Population structure with individual-based clustering
A multivariate statistical approach was used to infer the genetic
relatedness of the individuals within the study plots in small patches
(1- and 10-ha) and large patches (100-ha and continuous forests).
Discriminant Analysis of Principal Components (DAPC) partitions the
genetic variance into between-group and within-group components, to
maximize discrimination between groups without making assumptions of
panmixia (Jombart et al., 2010). This approach is more convenient for
populations that are assumedly partially clonal and genetically related
due to relatively recent isolation events.
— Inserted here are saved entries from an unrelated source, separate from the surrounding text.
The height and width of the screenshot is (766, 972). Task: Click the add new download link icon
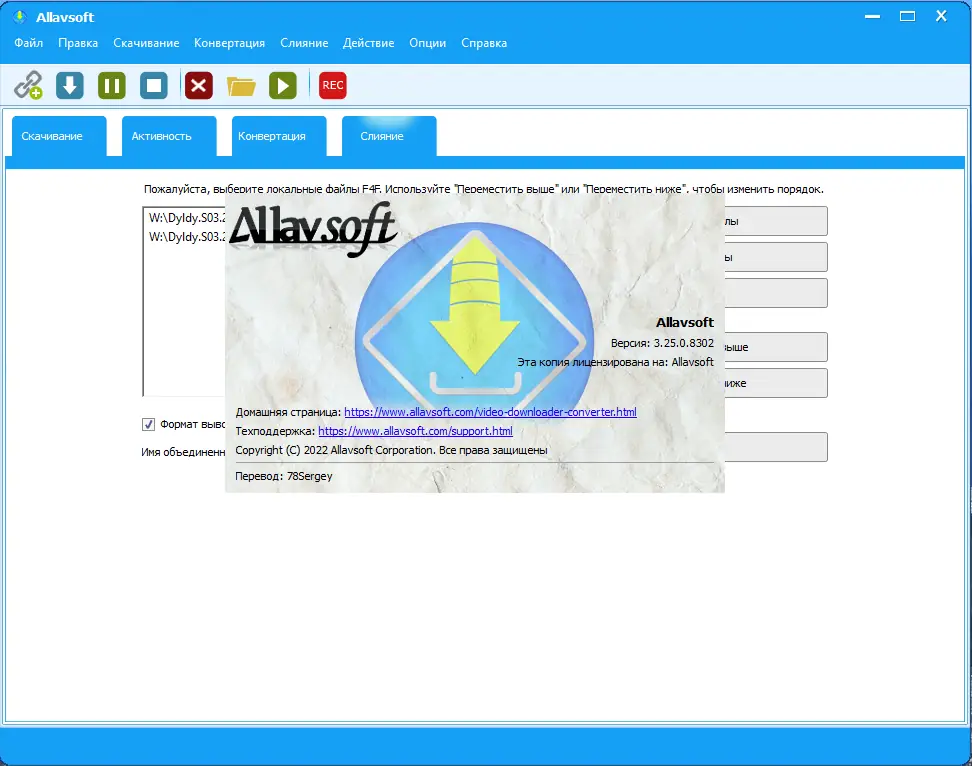(x=28, y=85)
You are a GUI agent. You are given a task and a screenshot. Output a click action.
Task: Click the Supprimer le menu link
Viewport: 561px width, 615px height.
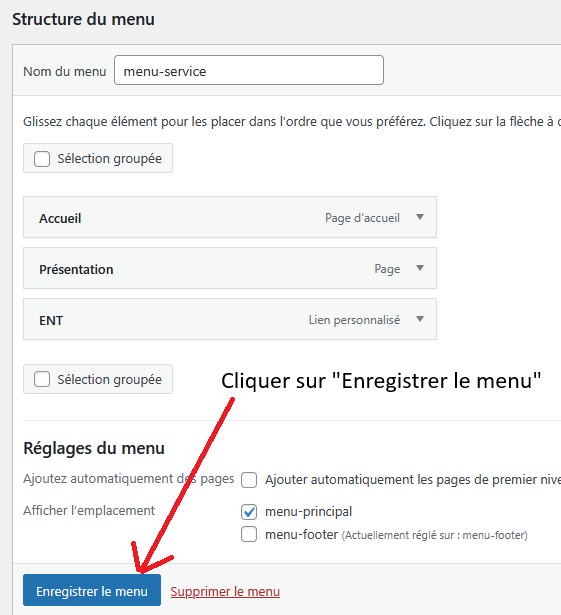click(225, 591)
DAPC uses both principal
component analysis (PCA) that are identified using discriminant analysis
(DA), to infer the number of clusters in the metapopulation. To select
the optimal number of PCs that should be retained in the following DAPC,
stratified cross-validation of DAPC was performed by sampling variable
numbers of PCs from a subset of the observations in each population
(while the number of discriminant functions remained fixed). The number
of principal components (PCs) with the best score was considered as the
optimal number to include most sources of variation. A DAPC was run
using population IDs (n = 12) corresponding to their geographical
site as priors for population clusters, with the optimal number of PCs
axes and using the five first axes retained in the DA. Following the
same workflow, a DAPC was run grouping the twelve populations to their
corresponding fragment sizes (1-, 10, 100-ha, and continuous forests) as
cluster population priors.
To compare whether populations in small and large patches present
significant genetic differentiation within and between populations, the
pairwise genetic differentiation index (F ST: Weir
and Cockerham, 1984) was computed for each population pair using the
package hierfstat (Goudet & Jombart, 2022). Further,
hierarchical analysis of molecular variance (AMOVA) was applied to theF ST calculations of the total genetic variation
observed among forest habitat size (small vs. large patches), and
populations within small patches, and large patches separately.
Significances were determined using 999 permutations. All calculations
were done using the software R with the packages hierfst version
0.5-11 R package (Goudet & Jombart, 2022), poppr (Kamvar et al.,
2014, 2015), and pegas (Paradis, 2010).